The UK Government are also not happy with the universality of the framework, which means that it would apply—this is extremely important—to all states and that targets would be fixed for every single state, including the United Kingdom. I cannot see the problem with such an approach: that which we demand of others, we should demand of ourselves and for ourselves.

To have weight in the debate at the UN, where there will be much opposition, it is important that the EU speaks with one voice on the issue. The United Kingdom

Government are preventing that at the moment as they bypass the EU representatives in the negotiations in New York. It is one thing to complement influence, quite another to undermine it. I look forward to the detailed response of the Minister on these issues.

The draft conclusions are to be adopted imminently. They are very ambitious, especially when it comes to human rights and fighting inequalities. These conclusions need our support. However, I am again reliably informed that there are suggestions that the UK Government want to remove references to fighting inequalities. Sadly, I must end on this note: it is regrettable that on 25 November, Conservative Members of the European Parliament voted against such an approach as I have outlined in a plenary session of the European Parliament in Strasbourg. I hope, indeed, that this is not a foretaste of what is to come.

Photo of Lord Avebury Lord Avebury Liberal Democrat 4:20, 11 December 2014

My Lords, I agree with the noble Lord, Lord Cashman, that if we reduce the number of goals and the number of tasks, we may be in danger of losing some very important principles. I also agree with him on the need to tackle inequality, as a fan of the Equality Trust, and on the proposition that he carefully enunciated that unequal societies are not happy societies. Many of the evils that we suffer in the developed world are a product of our failure to tackle inequalities in our own society.

I also regret that, although the Secretary-General refers to this in his report, The Road to Dignity by 2030, published last week, there is an omission in the main goals, and even in the subsidiary tasks that are set out before us in the SDGs, of any reference to the greatest threat to the objectives of ending poverty, addressing climate change and keeping the rise in global temperature below 2 degrees centigrade, which is the inexorable rise in the number of human beings. I do not see any explicit recognition of that in the Secretary-General’s report.

> _DATASET EXCERPTS_
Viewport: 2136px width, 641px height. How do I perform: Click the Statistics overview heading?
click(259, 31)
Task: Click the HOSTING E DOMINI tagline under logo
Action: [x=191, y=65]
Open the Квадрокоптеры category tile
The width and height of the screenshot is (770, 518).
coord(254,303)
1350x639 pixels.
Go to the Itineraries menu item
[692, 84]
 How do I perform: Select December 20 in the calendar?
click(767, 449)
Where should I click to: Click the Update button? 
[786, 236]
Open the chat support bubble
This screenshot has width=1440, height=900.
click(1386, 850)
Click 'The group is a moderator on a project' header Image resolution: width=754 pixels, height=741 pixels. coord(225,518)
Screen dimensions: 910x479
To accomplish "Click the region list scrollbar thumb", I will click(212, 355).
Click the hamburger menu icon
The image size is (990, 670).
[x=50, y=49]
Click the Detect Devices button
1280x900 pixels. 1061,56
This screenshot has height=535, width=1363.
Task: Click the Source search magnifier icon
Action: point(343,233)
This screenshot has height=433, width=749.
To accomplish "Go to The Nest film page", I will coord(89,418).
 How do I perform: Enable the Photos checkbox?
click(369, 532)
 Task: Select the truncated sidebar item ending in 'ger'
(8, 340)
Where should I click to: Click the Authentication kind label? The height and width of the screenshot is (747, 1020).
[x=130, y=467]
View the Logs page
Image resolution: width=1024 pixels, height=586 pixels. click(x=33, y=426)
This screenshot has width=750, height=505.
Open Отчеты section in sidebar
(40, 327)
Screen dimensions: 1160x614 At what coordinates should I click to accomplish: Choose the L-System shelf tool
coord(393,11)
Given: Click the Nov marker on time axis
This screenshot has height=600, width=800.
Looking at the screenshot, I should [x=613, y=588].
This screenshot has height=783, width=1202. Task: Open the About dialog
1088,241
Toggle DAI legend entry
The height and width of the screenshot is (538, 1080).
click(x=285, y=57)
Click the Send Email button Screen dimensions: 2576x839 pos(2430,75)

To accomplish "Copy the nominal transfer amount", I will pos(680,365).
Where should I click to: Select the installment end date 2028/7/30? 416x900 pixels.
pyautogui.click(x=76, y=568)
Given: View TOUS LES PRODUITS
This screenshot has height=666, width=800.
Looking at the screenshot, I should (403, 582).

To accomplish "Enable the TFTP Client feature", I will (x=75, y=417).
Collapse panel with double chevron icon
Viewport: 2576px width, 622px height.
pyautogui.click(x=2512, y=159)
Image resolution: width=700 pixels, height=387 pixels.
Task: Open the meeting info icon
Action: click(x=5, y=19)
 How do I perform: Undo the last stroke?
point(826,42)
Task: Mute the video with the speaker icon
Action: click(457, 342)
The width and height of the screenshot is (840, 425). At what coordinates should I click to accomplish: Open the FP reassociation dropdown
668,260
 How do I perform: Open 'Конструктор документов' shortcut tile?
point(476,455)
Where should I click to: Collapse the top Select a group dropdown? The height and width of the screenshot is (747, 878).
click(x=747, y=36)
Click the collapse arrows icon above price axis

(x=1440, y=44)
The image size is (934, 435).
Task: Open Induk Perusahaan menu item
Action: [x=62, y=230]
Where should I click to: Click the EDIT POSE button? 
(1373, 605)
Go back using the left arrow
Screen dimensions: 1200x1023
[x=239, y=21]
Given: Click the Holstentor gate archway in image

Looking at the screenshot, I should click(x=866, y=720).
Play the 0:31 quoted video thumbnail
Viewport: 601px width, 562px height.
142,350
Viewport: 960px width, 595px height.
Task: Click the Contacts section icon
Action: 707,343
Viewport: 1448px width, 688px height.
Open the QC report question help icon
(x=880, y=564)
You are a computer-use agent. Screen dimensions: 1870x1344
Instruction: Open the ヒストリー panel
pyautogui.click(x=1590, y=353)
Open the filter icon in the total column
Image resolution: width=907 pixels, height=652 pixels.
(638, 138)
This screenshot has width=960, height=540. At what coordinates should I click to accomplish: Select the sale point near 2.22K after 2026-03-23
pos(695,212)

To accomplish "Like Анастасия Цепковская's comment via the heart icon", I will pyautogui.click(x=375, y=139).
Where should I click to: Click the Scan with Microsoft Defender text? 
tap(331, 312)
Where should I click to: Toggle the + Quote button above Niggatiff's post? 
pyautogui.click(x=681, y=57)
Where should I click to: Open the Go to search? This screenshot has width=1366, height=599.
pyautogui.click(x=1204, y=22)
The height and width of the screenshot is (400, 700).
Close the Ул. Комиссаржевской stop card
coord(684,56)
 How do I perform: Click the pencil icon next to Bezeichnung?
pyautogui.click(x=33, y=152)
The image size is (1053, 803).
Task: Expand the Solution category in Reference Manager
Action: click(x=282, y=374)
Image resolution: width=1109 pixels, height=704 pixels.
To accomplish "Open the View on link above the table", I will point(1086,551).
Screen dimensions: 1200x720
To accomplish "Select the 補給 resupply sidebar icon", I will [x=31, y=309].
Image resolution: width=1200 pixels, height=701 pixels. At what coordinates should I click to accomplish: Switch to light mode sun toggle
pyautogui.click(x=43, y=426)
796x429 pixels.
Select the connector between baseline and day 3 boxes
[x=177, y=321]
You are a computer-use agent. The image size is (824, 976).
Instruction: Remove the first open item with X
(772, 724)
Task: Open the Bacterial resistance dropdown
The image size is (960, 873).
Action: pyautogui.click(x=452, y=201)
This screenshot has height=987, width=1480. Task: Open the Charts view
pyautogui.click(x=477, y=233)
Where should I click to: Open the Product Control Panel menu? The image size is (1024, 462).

> _EXERCISE INSTRUCTIONS_
Please reproduce everything in the Lords debate passage from "Government are preventing" down to "is to come.", word for word.

> _COMPLETED TASK_
Government are preventing that at the moment as they bypass the EU representatives in the negotiations in New York. It is one thing to complement influence, quite another to undermine it. I look forward to the detailed response of the Minister on these issues.

The draft conclusions are to be adopted imminently. They are very ambitious, especially when it comes to human rights and fighting inequalities. These conclusions need our support. However, I am again reliably informed that there are suggestions that the UK Government want to remove references to fighting inequalities. Sadly, I must end on this note: it is regrettable that on 25 November, Conservative Members of the European Parliament voted against such an approach as I have outlined in a plenary session of the European Parliament in Strasbourg. I hope, indeed, that this is not a foretaste of what is to come.